* _Goal of the exercise_
Would you return, word for word, the lines of the data below from the line with "SEO services (99, 2094)" through the line with "Domain transfers (28, 2120)", and no others?

─── Input material

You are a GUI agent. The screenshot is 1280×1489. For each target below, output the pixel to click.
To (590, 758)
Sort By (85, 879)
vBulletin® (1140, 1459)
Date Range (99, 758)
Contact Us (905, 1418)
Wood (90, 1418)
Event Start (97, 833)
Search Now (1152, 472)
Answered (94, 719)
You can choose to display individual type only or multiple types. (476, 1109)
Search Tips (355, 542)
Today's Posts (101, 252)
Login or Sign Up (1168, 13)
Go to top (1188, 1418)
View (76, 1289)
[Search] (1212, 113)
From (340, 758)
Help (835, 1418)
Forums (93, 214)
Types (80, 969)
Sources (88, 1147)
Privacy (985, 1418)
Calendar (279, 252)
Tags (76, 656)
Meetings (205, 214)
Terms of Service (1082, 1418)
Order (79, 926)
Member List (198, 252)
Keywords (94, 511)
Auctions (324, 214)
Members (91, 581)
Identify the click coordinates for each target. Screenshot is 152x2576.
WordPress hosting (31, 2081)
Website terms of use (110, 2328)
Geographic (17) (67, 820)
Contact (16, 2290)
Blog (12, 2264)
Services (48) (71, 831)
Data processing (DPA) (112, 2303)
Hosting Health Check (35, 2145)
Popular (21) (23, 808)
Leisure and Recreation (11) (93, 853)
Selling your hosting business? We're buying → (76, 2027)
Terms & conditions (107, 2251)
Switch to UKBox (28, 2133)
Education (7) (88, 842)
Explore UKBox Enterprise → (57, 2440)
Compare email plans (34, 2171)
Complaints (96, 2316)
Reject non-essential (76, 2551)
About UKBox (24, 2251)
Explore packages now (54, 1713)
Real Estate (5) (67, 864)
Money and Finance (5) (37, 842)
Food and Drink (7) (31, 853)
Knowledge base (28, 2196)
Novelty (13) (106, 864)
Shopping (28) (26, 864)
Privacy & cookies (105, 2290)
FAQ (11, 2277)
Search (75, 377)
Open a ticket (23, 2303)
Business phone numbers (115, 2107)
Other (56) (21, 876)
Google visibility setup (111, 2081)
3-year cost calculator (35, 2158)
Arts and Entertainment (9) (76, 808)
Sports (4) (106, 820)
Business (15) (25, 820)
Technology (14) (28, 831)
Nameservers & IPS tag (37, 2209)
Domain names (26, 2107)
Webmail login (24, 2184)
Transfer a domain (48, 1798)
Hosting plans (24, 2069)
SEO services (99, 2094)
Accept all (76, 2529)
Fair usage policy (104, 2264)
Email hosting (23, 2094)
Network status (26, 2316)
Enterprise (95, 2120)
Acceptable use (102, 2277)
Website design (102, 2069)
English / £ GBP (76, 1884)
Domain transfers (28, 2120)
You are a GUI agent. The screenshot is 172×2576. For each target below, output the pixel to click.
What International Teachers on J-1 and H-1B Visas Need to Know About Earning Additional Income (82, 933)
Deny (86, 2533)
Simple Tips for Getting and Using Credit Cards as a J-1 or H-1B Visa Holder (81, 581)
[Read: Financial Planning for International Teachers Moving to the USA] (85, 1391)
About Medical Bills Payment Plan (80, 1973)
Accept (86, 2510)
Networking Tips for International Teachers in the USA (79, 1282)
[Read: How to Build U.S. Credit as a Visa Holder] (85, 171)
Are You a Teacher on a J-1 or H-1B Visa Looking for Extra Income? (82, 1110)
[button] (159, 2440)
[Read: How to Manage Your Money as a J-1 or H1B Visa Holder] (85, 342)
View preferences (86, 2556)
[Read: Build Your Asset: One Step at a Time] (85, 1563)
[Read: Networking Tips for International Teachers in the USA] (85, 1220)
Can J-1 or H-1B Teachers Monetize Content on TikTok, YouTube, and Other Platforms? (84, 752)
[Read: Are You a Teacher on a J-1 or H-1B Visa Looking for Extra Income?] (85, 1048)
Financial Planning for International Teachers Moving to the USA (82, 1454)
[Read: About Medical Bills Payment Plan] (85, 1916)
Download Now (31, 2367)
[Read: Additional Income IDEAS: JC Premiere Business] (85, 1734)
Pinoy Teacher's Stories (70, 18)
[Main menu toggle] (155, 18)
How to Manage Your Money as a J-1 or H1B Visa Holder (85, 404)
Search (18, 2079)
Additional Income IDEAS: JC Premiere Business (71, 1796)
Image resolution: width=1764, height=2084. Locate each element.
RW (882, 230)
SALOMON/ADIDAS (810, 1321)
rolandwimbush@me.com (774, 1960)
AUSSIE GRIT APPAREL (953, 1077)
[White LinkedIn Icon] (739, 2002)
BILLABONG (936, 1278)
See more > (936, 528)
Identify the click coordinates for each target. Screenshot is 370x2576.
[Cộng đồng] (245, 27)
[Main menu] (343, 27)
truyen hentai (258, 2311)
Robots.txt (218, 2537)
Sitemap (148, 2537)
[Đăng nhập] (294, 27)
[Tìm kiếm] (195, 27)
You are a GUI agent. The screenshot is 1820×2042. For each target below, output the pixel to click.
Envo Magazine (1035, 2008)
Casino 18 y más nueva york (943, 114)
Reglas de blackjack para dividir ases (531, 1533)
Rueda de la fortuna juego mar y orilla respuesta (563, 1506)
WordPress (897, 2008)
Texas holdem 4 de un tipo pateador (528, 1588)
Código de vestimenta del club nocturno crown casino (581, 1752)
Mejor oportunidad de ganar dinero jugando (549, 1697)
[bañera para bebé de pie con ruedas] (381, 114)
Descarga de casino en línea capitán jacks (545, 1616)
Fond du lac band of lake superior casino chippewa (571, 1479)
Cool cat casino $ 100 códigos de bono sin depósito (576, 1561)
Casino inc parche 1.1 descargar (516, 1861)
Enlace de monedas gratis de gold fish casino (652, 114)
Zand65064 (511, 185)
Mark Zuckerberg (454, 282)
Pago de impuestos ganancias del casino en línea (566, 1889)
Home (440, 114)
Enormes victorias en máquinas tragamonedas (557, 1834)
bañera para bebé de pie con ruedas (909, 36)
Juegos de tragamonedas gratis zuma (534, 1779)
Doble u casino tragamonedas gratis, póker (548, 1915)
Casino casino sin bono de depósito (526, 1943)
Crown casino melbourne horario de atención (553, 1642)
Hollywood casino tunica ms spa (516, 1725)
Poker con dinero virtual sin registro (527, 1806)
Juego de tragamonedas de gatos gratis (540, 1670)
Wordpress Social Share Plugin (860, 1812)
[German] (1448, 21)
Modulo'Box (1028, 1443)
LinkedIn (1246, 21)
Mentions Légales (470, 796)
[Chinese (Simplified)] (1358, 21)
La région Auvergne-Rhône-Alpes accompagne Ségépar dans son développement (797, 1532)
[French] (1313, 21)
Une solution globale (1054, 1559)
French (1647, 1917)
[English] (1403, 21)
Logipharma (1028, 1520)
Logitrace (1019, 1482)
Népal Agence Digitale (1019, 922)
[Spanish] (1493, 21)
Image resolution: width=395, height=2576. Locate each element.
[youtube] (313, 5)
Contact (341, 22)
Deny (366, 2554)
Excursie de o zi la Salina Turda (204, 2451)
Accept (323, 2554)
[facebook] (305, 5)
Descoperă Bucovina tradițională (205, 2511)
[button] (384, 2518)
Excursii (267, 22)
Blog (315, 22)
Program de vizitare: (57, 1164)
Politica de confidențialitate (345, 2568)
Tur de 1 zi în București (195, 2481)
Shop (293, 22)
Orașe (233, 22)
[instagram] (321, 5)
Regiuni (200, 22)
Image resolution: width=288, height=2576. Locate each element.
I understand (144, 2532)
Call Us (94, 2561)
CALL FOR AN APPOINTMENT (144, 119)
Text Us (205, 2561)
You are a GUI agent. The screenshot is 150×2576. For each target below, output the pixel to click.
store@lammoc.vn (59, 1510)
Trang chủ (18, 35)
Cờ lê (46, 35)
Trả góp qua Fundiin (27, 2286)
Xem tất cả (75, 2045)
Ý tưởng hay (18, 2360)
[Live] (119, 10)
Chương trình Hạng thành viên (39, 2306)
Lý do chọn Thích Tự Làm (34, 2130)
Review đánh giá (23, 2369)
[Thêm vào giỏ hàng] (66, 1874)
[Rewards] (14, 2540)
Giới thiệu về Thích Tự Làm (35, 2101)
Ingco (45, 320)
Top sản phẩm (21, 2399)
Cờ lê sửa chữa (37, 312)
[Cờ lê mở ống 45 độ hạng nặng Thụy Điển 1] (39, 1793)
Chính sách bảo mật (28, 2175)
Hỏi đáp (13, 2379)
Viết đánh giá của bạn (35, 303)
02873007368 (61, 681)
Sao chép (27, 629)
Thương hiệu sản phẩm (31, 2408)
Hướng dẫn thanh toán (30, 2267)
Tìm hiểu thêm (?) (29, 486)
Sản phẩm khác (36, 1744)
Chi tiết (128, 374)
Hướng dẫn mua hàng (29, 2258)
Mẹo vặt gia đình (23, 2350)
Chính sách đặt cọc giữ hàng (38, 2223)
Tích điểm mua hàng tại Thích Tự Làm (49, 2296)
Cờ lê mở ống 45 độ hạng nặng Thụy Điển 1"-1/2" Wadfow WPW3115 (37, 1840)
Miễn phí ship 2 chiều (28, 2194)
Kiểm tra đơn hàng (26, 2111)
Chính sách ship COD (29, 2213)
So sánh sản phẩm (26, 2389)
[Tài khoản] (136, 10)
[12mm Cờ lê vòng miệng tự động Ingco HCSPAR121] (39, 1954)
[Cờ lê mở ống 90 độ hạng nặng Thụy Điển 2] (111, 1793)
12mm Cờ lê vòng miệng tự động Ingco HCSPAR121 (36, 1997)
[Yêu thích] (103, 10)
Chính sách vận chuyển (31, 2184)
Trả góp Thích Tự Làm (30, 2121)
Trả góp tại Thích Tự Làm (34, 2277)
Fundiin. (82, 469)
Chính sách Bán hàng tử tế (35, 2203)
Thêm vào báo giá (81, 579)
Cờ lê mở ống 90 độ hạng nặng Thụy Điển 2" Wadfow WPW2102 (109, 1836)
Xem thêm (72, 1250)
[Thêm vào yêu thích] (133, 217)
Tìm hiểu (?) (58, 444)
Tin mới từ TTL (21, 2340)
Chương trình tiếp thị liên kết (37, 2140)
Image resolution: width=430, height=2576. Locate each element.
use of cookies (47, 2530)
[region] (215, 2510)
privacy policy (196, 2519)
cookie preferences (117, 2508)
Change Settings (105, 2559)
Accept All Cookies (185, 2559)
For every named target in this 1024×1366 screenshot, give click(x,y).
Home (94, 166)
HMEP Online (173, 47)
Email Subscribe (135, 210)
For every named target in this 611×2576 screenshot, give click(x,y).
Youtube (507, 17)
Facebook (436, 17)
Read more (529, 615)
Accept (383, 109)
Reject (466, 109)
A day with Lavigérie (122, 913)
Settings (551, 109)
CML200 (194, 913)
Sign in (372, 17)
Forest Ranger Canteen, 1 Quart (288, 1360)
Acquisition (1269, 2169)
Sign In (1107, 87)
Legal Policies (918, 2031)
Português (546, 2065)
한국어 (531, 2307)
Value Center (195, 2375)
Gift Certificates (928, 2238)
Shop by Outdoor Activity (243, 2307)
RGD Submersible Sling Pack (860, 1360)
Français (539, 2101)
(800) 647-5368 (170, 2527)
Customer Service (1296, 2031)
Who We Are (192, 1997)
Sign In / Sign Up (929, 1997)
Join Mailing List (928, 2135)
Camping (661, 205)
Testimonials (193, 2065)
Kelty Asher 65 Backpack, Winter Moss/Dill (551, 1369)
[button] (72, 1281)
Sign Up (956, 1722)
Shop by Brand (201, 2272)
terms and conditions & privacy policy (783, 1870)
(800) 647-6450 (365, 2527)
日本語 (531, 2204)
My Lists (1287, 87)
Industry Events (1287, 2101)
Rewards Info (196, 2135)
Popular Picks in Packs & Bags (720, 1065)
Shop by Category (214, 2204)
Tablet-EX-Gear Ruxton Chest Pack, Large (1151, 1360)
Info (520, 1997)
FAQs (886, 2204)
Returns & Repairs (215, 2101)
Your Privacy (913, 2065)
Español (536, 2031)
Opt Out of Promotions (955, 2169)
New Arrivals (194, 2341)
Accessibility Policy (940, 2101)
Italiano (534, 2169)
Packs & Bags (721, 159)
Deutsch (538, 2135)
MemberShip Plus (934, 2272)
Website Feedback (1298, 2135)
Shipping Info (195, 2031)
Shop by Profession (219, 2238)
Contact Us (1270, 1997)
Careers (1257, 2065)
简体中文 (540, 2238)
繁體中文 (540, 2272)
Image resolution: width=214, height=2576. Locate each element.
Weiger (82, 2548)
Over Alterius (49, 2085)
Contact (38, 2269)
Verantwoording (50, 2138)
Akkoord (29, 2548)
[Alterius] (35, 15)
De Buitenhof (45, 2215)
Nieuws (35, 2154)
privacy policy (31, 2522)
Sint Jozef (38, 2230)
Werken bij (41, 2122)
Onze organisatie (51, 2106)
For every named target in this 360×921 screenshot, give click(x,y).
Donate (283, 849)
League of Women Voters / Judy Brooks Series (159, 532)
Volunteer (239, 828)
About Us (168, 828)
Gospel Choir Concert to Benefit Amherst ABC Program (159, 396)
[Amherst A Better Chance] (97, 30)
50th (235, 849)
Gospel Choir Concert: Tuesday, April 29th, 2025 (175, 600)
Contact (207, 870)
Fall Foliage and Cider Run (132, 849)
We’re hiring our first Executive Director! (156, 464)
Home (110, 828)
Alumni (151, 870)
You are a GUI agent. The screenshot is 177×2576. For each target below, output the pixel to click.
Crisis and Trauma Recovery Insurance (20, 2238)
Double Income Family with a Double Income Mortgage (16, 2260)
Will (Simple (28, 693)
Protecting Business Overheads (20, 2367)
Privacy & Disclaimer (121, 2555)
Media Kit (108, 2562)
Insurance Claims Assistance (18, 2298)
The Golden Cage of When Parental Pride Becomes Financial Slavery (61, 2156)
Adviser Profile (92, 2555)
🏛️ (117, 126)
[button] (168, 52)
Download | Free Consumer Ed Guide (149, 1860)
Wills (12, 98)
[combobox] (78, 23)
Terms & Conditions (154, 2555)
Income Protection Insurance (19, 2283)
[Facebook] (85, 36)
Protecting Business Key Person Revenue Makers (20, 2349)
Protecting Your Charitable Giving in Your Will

──────

* _Solution below_
SEO services (99, 2094)
Accept all (76, 2529)
Fair usage policy (104, 2264)
Email hosting (23, 2094)
Network status (26, 2316)
Enterprise (95, 2120)
Acceptable use (102, 2277)
Website design (102, 2069)
English / £ GBP (76, 1884)
Domain transfers (28, 2120)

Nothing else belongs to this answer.